- **Instructions for the task**
Your answer must be an exact transcription of every record.

- **Data extracts**
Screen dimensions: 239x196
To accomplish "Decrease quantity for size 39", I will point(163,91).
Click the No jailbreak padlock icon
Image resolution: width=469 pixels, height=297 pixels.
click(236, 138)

- **Reply**
Screen dimensions: 239x196
To accomplish "Decrease quantity for size 39", I will point(163,91).
Click the No jailbreak padlock icon
Image resolution: width=469 pixels, height=297 pixels.
click(236, 138)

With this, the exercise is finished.